Stefano Cucchi è morto, che non si sappia

È scandalo la foto del carabiniere indagato per la morte di Stefano Cucchi pubblicata da Ilaria su Facebook. Più fastidiosa della foto di un corpo senza vita e martoriato, dopo essere passato per le mani dello Stato. Più fastidiosa dell’assenza, del vuoto, della solitudine che rimane nelle famiglie colpite da queste vicende. Più fastidioso del fatto che i colpevoli rimangono ai loro posti perché il dirigente chiude un occhio e poi la gente dimentica. Rimangono ai loro posti perché in caso di condanna la pena viene sospesa, come la vita di chi non c’è più.

Di Stefano si disse che forse se l’era meritato, lo disse l’opinione pubblica, influenzata da chi emette sentenze prima di sapere; perché i tre gradi di giudizio valgono solo per alcuni, influenzata da chi cerca sempre un capro espiatorio da proporre alle folle.

L’allora sottosegretario Giovanardi ne era sicuro: “Stefano Cucchi è morto perché anoressico, drogato e sieropositivo”.

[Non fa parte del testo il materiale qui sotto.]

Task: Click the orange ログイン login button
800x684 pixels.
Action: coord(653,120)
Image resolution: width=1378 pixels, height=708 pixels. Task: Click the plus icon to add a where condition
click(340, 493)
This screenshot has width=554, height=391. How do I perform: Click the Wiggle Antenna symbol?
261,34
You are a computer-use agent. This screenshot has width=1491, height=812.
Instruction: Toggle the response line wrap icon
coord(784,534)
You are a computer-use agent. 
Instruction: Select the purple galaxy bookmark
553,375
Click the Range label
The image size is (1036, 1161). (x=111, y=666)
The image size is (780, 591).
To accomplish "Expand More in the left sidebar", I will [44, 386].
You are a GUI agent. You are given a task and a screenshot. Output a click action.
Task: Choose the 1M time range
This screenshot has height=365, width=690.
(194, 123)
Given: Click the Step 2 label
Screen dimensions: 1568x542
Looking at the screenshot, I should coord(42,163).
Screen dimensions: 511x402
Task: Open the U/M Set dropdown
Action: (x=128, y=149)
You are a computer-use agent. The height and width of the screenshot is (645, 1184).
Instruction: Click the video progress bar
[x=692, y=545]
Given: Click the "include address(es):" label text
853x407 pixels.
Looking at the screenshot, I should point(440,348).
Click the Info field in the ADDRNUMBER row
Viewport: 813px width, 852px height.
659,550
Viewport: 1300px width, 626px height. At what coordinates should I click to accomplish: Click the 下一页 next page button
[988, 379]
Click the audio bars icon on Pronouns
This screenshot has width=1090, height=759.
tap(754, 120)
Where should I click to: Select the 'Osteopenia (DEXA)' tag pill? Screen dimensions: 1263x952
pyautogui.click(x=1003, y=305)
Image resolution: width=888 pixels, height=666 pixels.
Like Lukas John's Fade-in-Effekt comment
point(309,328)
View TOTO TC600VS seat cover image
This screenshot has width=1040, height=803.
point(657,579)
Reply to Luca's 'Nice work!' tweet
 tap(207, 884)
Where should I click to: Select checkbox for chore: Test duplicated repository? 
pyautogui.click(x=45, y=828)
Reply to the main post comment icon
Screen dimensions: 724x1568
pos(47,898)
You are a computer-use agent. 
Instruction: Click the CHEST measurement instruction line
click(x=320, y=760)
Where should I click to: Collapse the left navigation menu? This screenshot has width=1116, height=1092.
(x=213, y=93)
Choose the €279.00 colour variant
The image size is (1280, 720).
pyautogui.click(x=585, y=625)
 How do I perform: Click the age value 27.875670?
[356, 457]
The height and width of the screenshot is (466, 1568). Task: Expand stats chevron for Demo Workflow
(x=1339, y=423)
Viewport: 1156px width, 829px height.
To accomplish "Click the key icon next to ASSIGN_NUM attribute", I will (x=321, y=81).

Facilmente si potrebbe pensare che i genitori santifichino sempre i figli ma a volte non è così: “Sapere che negli attimi più difficili della sua vita lui possa aver creduto di non avere il nostro sostegno, perché eravamo arrabbiati con lui per aver sbagliato di nuovo, è la cosa che fa più male in assoluto. Se si era avvicinato al mondo della droga era un ragazzo con le sue fragilità. Non sospettavamo che fosse ricaduto nella tossicodipendenza. Forse abbiamo abbassato la guardia, dopo aver avuto molti momenti difficili, non abbiamo riconosciuto i segnali che probabilmente non erano ai livelli passati”. È quanto mi confidò la madre di Stefano che incontrai ed intervistai, per la prima volta insieme ad Ilaria, a pochi mesi dalla morte di Stefano. Pranzammo insieme, vicino al parco degli Acquedotti, non lontani dal luogo in cui iniziò il dramma del loro ragazzo. Le indagini, in quei giorni, erano concentrate sul personale medico e sugli agenti della polizia penitenziaria. Rimasi sorpresa dalla fermezza delle due donne quando il mio collega pose una domanda: “I carabinieri chiamarono l’ambulanza, secondo voi Stefano avrebbe potuto avere un attacco epilettico ed i carabinieri potrebbero essere stati incapaci di gestirlo, a tal punto da scambiare il suo atteggiamento per un puntiglio?” Loro furono certe che i fatti non potevano essere andati così. Eppure incalzai, perché nella sua prima notte trascorsa nella caserma dei carabinieri quando si presentò il medico del 118 Stefano rifiutò di essere visitato. Perché? Il giorno che si svolse il processo per direttissima, all’indomani dell’arresto, il ragazzo aveva già gli zigomi e gli occhi segnati dalle botte, così come raccontato dal papà Giovanni che era presente in aula. Ma le due donne non mostrarono alcun dubbio nei confronti dei Carabinieri, no, perché in fondo avevano, e forse ce l’hanno ancora, fiducia in quell’arma preposta alla sicurezza dei cittadini.

Il dato di fatto è che c’è un abuso di potere alimentato da una politica che mette sempre alla gogna chi delinque, chi è disperato, chi ha un disagio, mentre i colletti bianchi, che hanno impoverito con forme spesso illecite il Paese ed i loro abitanti, continuano a non scontare nulla, anzi, nei rari casi in cui passano per le mani delle forze di polizia, hanno un trattamento migliore.

Dobbiamo ringraziare Ilaria e tutti coloro che hanno avuto coraggio e lo continueranno ad avere, perché la disperazione, lo smarrimento, la delusione, si sono trasformati in punti di forza che li hanno portati a denunciare, a non nascondere quello che non si doveva sapere.